Task brief:
Among these entries, count the lines containing the word "back" and answer with only the number.

Stored data entries:
- - - - - - -

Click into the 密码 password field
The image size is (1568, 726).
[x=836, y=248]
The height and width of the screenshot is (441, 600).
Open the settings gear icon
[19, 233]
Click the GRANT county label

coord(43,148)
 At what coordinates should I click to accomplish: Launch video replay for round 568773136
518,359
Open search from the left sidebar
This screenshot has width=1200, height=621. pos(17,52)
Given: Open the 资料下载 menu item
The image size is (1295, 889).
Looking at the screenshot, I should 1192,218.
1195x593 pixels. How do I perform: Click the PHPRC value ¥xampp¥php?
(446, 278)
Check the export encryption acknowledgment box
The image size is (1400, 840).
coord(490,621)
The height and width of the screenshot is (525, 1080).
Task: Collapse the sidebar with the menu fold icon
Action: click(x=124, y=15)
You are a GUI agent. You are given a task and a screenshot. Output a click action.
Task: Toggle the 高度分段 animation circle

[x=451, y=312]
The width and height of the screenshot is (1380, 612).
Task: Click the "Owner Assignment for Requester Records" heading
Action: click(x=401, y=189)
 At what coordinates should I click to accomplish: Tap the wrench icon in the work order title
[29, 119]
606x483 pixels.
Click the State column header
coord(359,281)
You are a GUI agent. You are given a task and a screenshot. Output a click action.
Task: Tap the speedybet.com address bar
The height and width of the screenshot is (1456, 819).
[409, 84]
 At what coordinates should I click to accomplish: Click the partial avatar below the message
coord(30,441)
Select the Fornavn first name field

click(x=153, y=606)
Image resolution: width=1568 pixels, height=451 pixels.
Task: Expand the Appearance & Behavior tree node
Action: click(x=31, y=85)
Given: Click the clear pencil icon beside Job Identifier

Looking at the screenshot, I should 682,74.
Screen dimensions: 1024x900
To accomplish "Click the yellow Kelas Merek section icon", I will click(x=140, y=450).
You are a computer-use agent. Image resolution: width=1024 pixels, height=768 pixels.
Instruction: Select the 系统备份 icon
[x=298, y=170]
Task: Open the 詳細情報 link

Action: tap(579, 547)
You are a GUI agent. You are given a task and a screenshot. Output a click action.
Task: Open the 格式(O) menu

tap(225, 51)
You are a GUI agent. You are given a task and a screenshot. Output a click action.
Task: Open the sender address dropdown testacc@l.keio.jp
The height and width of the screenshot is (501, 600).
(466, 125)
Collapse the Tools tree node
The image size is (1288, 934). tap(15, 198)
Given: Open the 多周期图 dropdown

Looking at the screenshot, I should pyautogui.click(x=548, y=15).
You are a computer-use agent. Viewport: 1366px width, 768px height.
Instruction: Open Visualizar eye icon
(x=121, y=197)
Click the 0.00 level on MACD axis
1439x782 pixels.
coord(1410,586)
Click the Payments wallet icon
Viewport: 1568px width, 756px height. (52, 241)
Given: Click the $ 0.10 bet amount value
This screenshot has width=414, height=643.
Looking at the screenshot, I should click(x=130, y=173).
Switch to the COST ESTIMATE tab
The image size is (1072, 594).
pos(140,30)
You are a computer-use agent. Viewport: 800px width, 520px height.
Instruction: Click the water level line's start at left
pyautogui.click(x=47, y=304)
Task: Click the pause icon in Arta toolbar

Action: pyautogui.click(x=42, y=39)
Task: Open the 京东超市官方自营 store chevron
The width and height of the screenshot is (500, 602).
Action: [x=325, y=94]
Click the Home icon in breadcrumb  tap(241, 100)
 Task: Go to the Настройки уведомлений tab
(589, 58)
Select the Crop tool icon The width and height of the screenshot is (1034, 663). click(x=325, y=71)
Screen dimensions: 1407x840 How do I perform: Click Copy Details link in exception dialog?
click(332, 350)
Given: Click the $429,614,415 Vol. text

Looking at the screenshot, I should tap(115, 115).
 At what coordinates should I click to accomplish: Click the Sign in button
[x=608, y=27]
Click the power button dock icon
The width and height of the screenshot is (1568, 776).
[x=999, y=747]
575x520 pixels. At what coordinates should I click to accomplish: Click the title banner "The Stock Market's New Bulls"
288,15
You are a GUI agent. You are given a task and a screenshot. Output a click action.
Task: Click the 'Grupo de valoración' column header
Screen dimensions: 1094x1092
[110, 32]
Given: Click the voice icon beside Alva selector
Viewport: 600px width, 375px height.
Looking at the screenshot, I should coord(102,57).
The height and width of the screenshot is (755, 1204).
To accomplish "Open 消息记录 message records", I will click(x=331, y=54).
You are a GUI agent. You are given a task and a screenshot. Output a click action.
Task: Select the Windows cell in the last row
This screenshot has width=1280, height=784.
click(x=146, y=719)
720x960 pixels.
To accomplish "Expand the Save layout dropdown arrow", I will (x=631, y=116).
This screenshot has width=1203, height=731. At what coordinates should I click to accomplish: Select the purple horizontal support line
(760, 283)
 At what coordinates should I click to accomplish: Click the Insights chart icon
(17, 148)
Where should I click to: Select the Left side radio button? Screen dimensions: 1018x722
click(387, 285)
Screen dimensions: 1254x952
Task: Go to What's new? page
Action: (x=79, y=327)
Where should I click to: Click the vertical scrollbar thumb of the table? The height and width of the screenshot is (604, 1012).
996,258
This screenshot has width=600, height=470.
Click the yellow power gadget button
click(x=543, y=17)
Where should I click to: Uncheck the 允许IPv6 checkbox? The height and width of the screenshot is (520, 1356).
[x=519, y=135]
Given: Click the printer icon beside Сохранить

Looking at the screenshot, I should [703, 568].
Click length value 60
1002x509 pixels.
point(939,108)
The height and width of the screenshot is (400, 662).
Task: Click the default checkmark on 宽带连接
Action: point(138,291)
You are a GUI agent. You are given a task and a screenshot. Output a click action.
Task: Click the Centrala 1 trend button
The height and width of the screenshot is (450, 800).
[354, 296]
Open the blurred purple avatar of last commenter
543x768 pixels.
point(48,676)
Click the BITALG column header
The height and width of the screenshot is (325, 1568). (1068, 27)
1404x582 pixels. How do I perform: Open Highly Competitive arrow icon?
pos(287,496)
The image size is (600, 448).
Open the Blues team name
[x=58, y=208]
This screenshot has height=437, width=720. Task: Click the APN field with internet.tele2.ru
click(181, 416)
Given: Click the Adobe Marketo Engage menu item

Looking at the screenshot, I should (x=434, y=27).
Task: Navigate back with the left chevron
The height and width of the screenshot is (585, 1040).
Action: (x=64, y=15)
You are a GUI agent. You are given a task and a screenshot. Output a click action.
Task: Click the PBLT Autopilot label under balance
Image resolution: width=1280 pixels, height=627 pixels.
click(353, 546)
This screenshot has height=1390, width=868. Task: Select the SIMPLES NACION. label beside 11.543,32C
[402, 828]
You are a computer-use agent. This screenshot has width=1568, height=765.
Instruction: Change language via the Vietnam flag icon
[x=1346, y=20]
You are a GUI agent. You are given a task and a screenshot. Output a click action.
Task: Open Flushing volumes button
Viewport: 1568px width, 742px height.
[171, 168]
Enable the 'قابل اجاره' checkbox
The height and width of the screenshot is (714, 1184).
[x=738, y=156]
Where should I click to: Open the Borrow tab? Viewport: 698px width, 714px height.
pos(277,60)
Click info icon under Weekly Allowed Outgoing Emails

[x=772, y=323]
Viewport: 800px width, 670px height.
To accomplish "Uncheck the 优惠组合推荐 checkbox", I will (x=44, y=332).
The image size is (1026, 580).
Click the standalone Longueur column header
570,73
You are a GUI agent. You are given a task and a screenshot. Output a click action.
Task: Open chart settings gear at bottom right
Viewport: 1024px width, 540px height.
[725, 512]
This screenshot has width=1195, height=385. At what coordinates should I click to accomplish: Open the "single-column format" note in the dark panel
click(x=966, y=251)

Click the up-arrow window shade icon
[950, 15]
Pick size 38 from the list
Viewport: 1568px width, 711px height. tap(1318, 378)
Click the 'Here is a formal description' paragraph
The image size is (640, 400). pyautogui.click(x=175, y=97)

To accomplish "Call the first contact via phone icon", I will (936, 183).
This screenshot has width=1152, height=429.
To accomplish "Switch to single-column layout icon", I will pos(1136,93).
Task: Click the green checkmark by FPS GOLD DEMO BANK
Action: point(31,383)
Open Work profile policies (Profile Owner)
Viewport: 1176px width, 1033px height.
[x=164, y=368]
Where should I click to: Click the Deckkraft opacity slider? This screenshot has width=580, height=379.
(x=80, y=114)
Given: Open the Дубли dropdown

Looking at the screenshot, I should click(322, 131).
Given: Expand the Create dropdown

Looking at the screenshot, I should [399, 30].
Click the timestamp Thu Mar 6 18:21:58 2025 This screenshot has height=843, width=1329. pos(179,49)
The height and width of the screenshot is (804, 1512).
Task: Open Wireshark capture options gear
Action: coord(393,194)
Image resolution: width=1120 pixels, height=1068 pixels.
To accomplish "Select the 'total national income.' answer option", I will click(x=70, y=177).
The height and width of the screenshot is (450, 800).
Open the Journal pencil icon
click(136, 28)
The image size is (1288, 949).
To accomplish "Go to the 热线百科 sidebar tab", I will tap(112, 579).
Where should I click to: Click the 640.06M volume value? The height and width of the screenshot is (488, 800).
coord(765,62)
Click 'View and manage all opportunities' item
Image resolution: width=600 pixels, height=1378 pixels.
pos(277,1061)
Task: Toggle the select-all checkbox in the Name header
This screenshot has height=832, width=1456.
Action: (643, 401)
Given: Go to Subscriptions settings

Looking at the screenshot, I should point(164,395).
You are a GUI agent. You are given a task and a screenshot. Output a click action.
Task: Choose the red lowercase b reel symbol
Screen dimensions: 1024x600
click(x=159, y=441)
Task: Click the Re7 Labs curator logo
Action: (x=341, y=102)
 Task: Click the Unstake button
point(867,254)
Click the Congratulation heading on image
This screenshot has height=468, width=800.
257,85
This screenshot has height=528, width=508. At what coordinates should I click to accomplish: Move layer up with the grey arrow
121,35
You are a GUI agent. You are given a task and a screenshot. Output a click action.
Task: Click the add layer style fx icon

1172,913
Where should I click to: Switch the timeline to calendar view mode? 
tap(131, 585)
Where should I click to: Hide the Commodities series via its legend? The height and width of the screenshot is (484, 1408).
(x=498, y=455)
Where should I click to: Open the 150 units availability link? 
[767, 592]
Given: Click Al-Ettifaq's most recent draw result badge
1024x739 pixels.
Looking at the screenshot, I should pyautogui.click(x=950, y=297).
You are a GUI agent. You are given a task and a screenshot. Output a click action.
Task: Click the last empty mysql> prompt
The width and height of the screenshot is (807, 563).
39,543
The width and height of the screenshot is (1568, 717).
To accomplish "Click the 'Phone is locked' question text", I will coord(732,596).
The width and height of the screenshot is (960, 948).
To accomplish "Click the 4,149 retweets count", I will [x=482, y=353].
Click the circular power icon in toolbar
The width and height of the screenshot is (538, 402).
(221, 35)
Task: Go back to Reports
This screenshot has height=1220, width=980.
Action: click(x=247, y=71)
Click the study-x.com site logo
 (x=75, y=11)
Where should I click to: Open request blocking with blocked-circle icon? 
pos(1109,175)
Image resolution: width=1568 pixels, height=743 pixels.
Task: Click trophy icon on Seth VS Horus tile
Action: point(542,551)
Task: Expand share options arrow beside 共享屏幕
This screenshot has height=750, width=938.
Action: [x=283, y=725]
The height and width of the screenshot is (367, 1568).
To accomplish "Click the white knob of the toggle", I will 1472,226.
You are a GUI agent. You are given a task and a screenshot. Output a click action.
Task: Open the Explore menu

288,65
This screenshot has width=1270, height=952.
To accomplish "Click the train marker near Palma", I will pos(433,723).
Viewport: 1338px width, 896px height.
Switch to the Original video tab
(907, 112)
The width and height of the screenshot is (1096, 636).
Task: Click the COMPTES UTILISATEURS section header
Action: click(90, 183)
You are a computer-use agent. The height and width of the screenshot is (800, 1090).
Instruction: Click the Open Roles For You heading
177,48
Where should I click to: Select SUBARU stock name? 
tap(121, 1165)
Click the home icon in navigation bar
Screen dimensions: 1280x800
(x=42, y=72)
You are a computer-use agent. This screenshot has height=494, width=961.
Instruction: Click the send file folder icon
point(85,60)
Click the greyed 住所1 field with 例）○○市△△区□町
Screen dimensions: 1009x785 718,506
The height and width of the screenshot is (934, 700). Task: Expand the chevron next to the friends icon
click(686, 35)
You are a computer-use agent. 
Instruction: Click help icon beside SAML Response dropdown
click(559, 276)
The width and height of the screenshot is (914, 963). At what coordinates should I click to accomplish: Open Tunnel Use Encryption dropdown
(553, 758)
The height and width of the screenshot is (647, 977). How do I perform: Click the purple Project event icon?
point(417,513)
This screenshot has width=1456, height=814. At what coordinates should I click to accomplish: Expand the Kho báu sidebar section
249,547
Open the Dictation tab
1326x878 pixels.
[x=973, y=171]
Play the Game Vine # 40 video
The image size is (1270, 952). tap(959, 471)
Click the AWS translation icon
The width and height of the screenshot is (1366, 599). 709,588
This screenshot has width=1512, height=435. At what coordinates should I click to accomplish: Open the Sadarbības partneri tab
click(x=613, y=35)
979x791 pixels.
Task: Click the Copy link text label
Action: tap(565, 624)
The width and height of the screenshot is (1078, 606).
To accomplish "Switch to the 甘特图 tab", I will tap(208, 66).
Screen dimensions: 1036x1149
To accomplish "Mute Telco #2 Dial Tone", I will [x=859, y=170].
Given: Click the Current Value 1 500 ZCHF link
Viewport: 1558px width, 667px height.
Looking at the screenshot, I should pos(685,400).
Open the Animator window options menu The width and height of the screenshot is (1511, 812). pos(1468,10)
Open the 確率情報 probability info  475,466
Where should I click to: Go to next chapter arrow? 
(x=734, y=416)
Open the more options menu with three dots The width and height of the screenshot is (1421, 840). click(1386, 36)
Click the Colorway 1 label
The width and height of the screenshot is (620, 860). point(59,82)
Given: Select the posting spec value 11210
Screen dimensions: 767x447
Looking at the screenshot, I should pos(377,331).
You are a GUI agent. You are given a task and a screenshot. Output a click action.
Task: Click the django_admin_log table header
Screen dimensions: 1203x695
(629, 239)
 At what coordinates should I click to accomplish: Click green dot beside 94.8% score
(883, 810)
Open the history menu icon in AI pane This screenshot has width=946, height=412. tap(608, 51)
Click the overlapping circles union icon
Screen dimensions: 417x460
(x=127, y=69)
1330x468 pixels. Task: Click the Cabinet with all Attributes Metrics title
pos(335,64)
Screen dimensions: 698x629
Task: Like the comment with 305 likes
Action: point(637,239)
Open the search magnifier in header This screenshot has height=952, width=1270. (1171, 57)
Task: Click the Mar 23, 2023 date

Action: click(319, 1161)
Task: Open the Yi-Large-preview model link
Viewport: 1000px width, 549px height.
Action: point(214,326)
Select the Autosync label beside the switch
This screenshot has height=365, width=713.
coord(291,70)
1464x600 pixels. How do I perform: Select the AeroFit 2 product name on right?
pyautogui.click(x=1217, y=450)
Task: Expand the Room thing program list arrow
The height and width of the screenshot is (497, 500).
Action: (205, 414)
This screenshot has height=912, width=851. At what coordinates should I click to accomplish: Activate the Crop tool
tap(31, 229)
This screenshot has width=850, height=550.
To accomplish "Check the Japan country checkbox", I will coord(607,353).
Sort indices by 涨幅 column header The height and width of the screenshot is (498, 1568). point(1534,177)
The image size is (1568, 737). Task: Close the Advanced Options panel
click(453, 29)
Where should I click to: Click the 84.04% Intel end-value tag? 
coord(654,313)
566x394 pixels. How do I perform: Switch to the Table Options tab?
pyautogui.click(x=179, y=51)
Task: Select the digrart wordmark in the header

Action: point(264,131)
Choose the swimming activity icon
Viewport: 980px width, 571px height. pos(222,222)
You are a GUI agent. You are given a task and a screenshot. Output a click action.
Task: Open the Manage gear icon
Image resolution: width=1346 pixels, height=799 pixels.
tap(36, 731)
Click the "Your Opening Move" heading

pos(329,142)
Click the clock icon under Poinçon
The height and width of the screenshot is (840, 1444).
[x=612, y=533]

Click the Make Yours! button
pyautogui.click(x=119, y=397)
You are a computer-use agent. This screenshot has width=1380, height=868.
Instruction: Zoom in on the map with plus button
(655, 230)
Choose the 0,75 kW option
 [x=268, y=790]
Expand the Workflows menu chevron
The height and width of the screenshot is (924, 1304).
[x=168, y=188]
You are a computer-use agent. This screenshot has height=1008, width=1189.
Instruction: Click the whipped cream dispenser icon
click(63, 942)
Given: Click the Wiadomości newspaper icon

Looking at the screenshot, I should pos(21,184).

- - - - - - -

Exercise solution:
2